This opinion is limited to the laws, including the rules and regulations, as in effect on the date hereof. We are basing this opinion on our understanding that, prior to issuing any of the Debt Securities, the Company will advise us in writing of the terms thereof and other information material thereto, will afford us an opportunity to review the operative documents pursuant to which such Debt Securities are to be issued (including the Registration Statement, the Prospectus and the applicable supplement to the Prospectus, as then in effect) and will file such supplement or amendment to this opinion (if any) as we may reasonably consider necessary or appropriate with respect to such Debt Securities to be issued. However, we undertake no responsibility to monitor the Company’s future compliance with applicable laws, rules or regulations of the Commission or other governmental body. We also assume the Company will timely file any and all supplements to the Registration Statement and Prospectus as are necessary to comply with the Securities Act and all other applicable laws in effect from time to time.

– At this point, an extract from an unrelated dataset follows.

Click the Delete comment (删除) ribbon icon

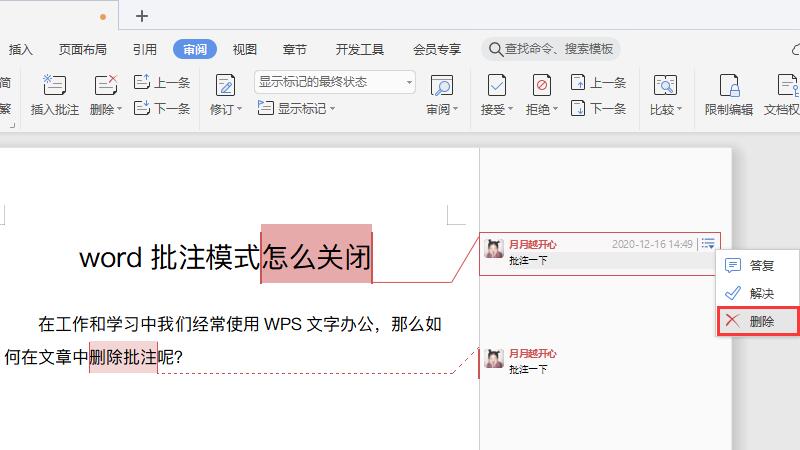(105, 86)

This opinion is qualified by, and is subject to, and we render no opinion with respect to, the following limitations and exceptions to the enforceability of the Debt Securities:
(a) | the effect of the laws of bankruptcy, insolvency, reorganization, arrangement, moratorium, fraudulent conveyance, and other similar laws now or hereinafter in effect relating to or affecting the rights and remedies of creditors; |
(b) | the effect of general principles of equity and similar principles, including, without limitation, concepts of materiality, reasonableness, good faith and fair dealing, public policy and unconscionability, and the possible unavailability of specific performance, injunctive relief, or other equitable remedies, regardless of whether considered in a proceeding in equity or at law; and |
(c) | the effect of laws relating to usury or permissible rates of interest for loans, forbearances or the use of money. |
In accordance with Section 95 of the American Law Institute’s Restatement (Third) of the Law Governing Lawyers (2000), this opinion letter is to be interpreted in accordance with customary practices of lawyers rendering opinions in connection with the filing of a registration statement of the type described herein.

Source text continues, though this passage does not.